> _Your goal_: Up to and including the line with "You are a GUI", return every line from the start of the entries below exactly.

> _Recorded information_:
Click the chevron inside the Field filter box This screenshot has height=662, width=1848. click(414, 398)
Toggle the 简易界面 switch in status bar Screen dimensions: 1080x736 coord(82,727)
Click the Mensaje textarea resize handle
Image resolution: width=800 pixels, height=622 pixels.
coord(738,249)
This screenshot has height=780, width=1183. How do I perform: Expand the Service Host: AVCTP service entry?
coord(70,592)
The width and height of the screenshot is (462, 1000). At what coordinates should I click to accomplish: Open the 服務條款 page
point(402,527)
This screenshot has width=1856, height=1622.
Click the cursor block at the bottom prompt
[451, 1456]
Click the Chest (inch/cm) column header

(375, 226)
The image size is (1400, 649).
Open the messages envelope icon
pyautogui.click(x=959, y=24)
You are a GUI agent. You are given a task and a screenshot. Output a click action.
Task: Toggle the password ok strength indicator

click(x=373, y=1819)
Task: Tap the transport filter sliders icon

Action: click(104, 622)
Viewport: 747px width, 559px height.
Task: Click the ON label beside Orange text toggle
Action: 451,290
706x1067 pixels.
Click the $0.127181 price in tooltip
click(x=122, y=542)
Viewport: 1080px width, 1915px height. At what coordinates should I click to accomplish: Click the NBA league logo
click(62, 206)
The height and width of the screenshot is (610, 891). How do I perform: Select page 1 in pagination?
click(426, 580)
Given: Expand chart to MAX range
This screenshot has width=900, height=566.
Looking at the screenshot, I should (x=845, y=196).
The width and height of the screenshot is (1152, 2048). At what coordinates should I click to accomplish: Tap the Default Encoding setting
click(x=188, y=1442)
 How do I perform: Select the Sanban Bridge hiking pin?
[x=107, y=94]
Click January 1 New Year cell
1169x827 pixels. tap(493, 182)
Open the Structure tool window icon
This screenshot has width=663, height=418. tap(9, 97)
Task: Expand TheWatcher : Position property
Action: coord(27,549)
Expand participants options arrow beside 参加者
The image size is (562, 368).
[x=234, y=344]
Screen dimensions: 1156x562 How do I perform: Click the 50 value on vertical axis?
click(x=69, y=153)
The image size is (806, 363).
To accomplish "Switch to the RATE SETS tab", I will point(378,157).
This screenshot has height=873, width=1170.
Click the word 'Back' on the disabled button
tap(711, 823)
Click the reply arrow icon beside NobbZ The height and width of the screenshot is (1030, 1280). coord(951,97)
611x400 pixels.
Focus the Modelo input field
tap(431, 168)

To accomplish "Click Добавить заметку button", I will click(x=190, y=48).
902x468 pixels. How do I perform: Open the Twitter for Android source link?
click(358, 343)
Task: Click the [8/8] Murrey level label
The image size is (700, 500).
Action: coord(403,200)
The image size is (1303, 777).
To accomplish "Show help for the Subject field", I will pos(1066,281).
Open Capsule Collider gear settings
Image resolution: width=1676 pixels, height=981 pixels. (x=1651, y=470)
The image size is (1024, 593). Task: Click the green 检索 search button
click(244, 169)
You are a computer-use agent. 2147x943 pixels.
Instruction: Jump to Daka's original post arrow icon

> _The answer_:
Click the chevron inside the Field filter box This screenshot has height=662, width=1848. click(414, 398)
Toggle the 简易界面 switch in status bar Screen dimensions: 1080x736 coord(82,727)
Click the Mensaje textarea resize handle
Image resolution: width=800 pixels, height=622 pixels.
coord(738,249)
This screenshot has height=780, width=1183. How do I perform: Expand the Service Host: AVCTP service entry?
coord(70,592)
The width and height of the screenshot is (462, 1000). At what coordinates should I click to accomplish: Open the 服務條款 page
point(402,527)
This screenshot has width=1856, height=1622.
Click the cursor block at the bottom prompt
[451, 1456]
Click the Chest (inch/cm) column header

(375, 226)
The image size is (1400, 649).
Open the messages envelope icon
pyautogui.click(x=959, y=24)
You are a GUI agent. You are given a task and a screenshot. Output a click action.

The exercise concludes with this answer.